With that in mind; it’s OK to suggest design improvements to a particular part of the site or an app but be careful not to go too OTT – and always back your suggestions up with evidence. For example, you could say something like: “While I’m really impressed with the current design of your site, I feel that slightly changing the look and feel of the ‘Buy’ buttons could be really effective – I used a similar tactic when working with client A, which resulted in a 5% increase in conversion.”
When it comes to your cover letter, you only really have a maximum of two sides of A4 – so you need to make the content you include count. Remember, you want to leave an employer wanting to find out more about you – so it’s important not to give too much away.
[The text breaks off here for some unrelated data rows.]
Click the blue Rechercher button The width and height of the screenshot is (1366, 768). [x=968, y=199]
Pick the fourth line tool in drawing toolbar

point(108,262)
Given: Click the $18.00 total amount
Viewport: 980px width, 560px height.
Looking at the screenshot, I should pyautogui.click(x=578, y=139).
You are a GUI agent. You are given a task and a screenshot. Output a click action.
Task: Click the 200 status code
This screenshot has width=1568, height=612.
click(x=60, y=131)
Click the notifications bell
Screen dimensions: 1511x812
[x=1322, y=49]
In general we’d suggest including a paragraph on why you’ve applied for this role, a paragraph on how you feel about their company, a paragraph on how you’re a good fit and a paragraph on what you’d bring to the role – that should be enough to whet a prospective employer’s appetite and enough to show that you’re really serious about the role you’re applying for.
Give Too Much Away:
While it’s definitely worth including some of your thoughts and ideas on possible improvements and new web design projects in your cover letter, it’s important not to give you too much away. Why? Because an employer might think this is everything you have to offer – and there’s a chance they might end up stealing your ideas and hiring someone else who is much cheaper to do the job. Like we said earlier, you really just want to whet their appetite so we’d advise you to share just one key idea and then add something in to suggest you have more to offer eg. “This is just one of the many web design tactics I’d be looking to implement should I be offered the role at your company. Should you invite me for an interview, I’d be happy to discuss some of my other thoughts in detail.”